79 . The computer implemented method according to claim 63 , in which the method includes an additional step of inputting a risk category selected from elevated risk and reduced risk into the computational model, in which when the risk category inputted into the computational model is elevated risk, the computational model is configured to:
select a rule-out subset of inputted values comprising a value for one or more rule-out biomarkers, based on the selected pregnancy outcome; determine if there is a reduced risk of the selected pregnancy outcome based on the rule-out subset of inputted values; where a reduced risk of the selected pregnancy outcome is not determined, select a rule-in subset of inputted values comprising a value for one or more rule-in biomarkers, based on the selected pregnancy outcome; determine if there is an elevated risk of the selected pregnancy outcome based on the rule-in subset of inputted values; output the predicted risk of the pregnancy outcome for the pregnant woman.

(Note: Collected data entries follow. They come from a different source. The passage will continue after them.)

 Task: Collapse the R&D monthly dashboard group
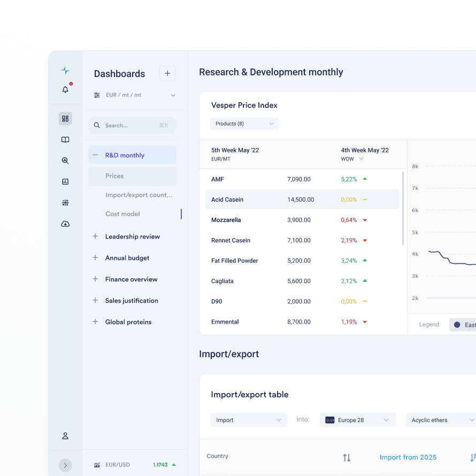point(95,155)
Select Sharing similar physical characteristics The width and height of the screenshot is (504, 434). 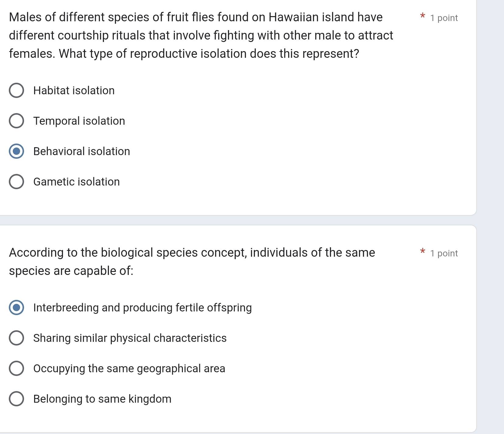click(16, 338)
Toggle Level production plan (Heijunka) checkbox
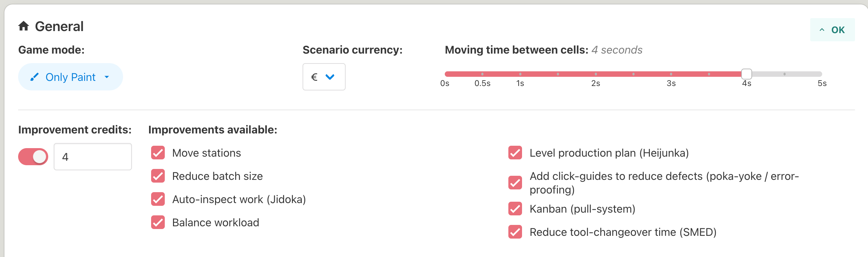The height and width of the screenshot is (257, 868). (515, 153)
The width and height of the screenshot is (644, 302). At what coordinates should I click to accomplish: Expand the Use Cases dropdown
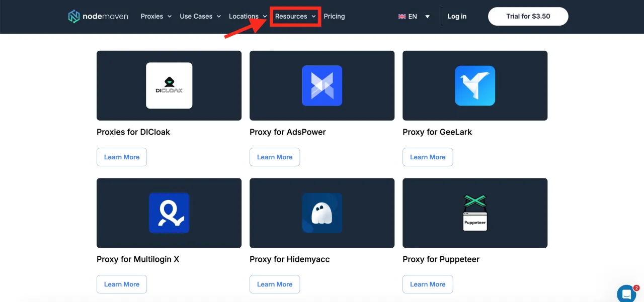(200, 17)
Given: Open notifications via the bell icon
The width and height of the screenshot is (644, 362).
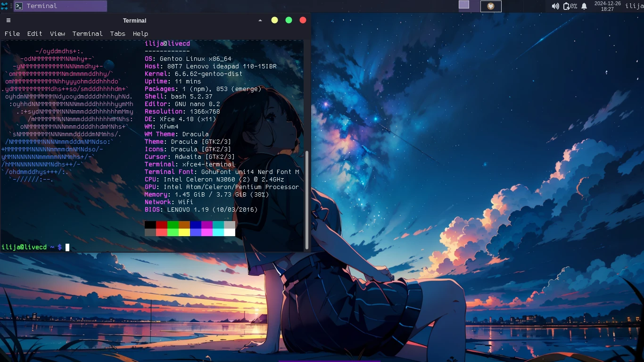Looking at the screenshot, I should point(584,6).

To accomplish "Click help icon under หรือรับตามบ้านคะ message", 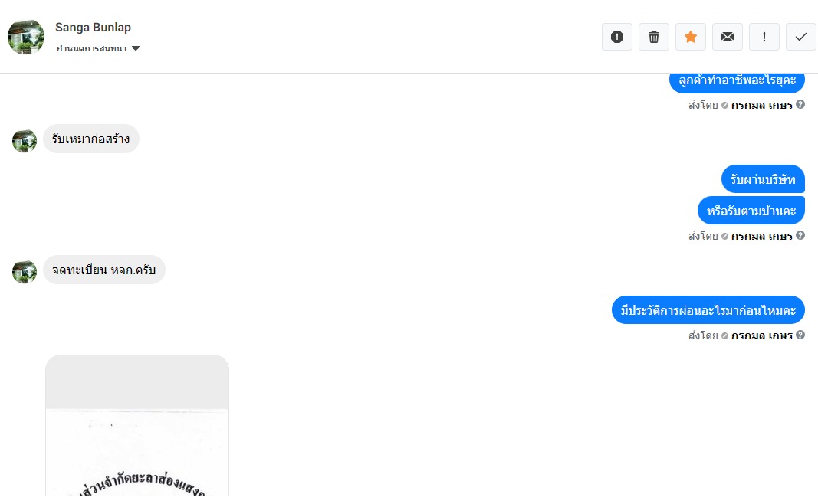I will tap(800, 235).
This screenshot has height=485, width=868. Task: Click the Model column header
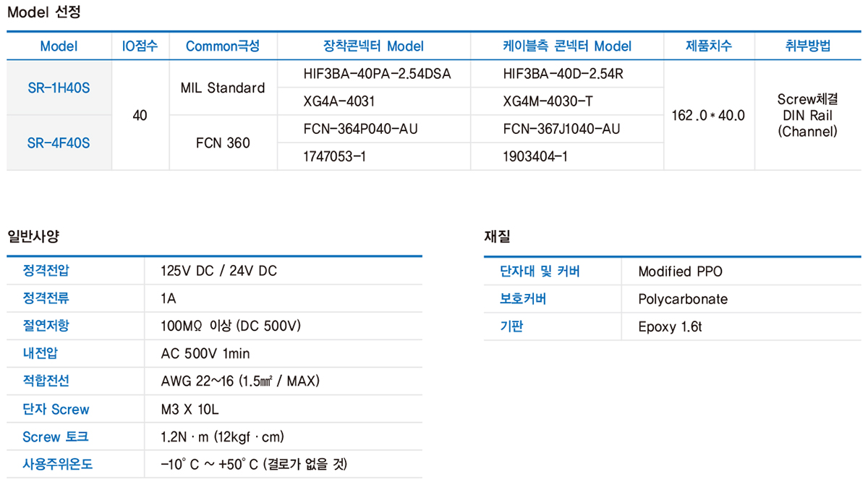[x=59, y=46]

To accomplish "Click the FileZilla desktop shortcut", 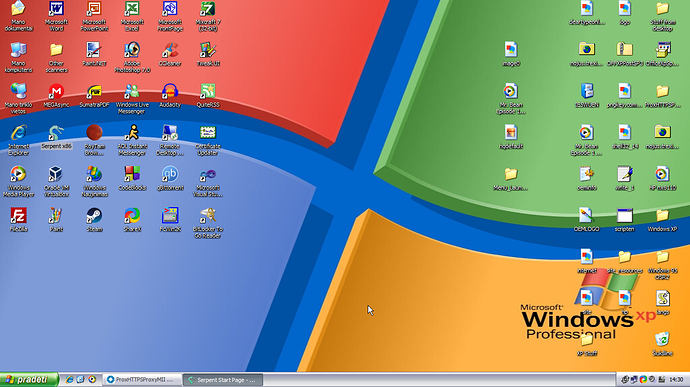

80 . The computer implemented method according to claim 79 , in which the one or more rule-in biomarkers comprises PlGF and in which the one or more rule-out biomarkers comprises DLG.
81 . The computer implemented method according to claim 79 , in which the selected pregnancy outcome is pre-term preeclampsia, and in which the one or more rule-in biomarkers is selected from DLG, SC, L-ERG, ECG, 20-CL, PlGF and s-ENG.
82 . The computer implemented method according to claim 79 , in which the selected pregnancy outcome is term preeclampsia, and in which the one or more rule-in biomarkers is selected from bp, 1-HD, HVD3, L-ISO, L-LEU, CR and TR.
83 . The computer implemented method according to claim 63 , in which the method includes an additional step of inputting a risk category selected from elevated risk and reduced risk into the computational model, in which when the risk category inputted into the computational model is reduced risk, the computational model is configured to:
select a rule-in subset of inputted values comprising a value for one or more rule-in biomarkers, based on the selected pregnancy outcome; calculating the predicted risk by determining if there is an elevated risk of the selected pregnancy outcome based on the rule-in subset of inputted values; where an elevated risk of the selected pregnancy outcome is not determined, select a rule-out subset of inputted values comprising a value for one or more rule-out biomarkers, based on the selected pregnancy outcome; calculating the predicted risk by determining if there is a reduced risk of the selected pregnancy outcome based on the rule-out subset of inputted values; and output the predicted risk of the pregnancy outcome for the pregnant woman.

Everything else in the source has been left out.